▶ **TASK OBJECTIVE**
These records contain pictures, which must be left out; copy exactly the lines from the one with "Task: Click the Clear button" up to and including the one with "1429x840 pixels.".

▶ **INFORMATION PROVIDED**
= = = = =
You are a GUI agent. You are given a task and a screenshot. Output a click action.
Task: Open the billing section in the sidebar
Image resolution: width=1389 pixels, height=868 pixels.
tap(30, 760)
= = = = =
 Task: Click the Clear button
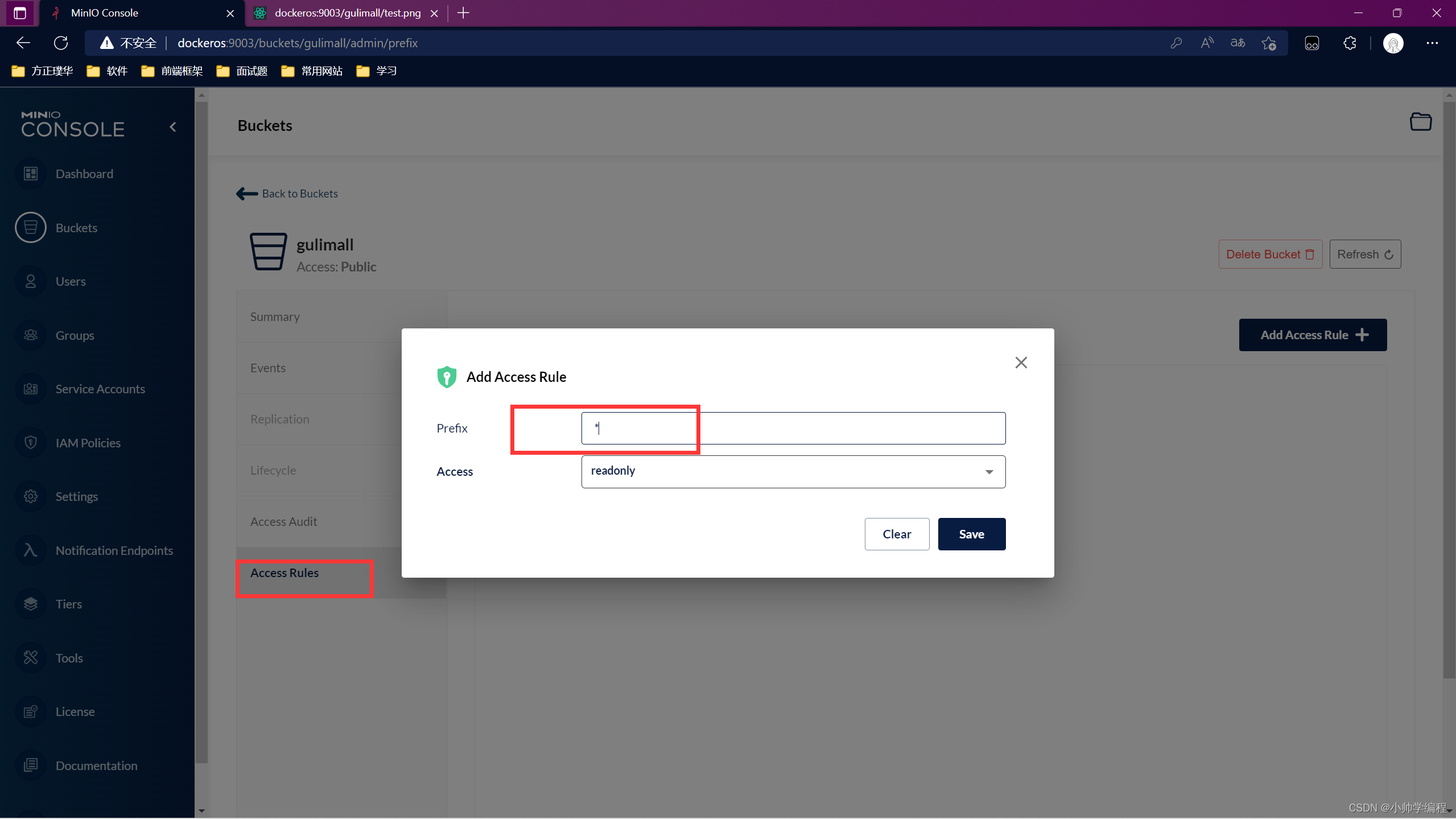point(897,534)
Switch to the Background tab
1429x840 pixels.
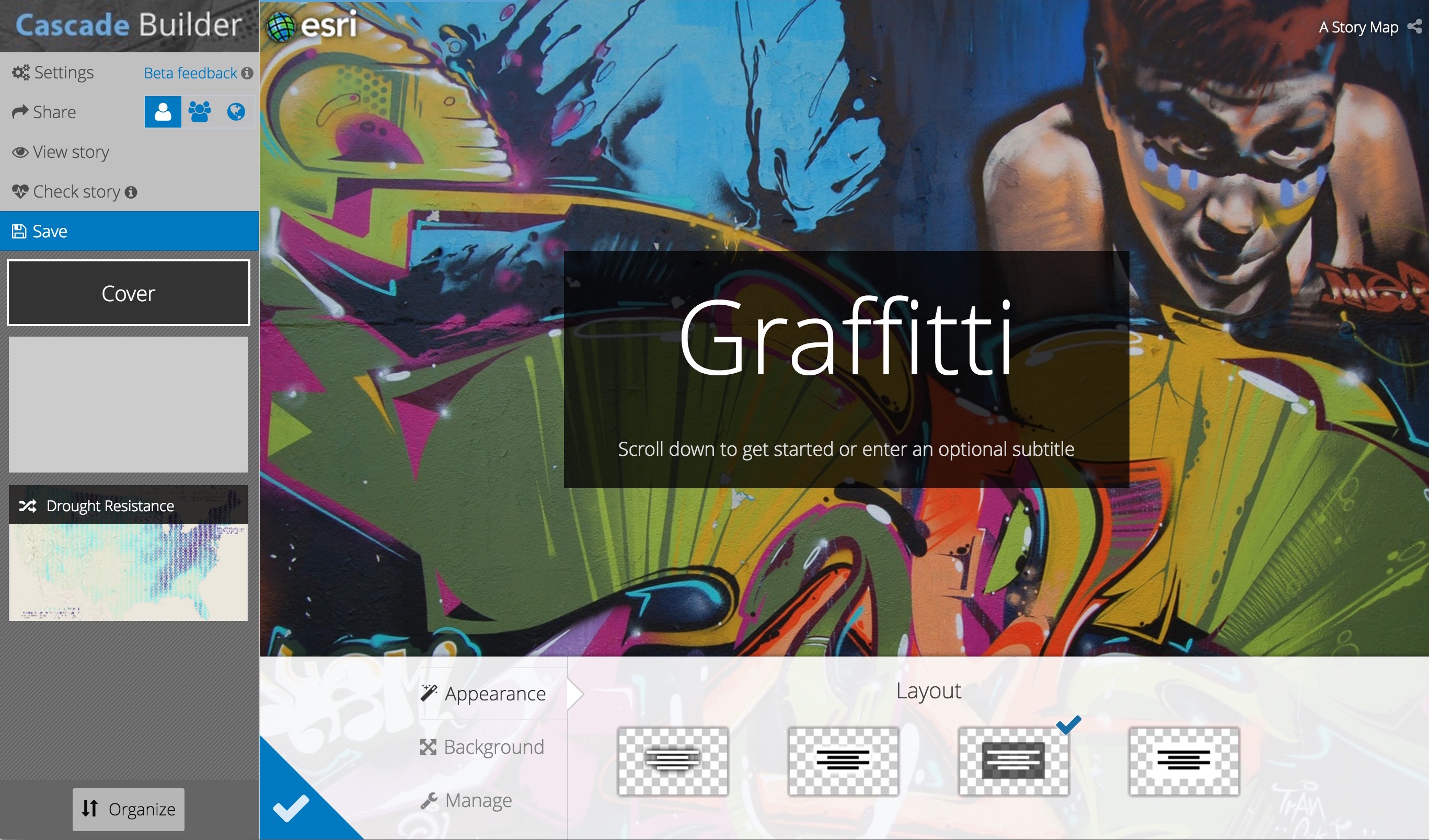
= = = = =
▶ **SOLUTION TO THIS TASK**
 Task: Click the Clear button
point(897,534)
Switch to the Background tab
1429x840 pixels.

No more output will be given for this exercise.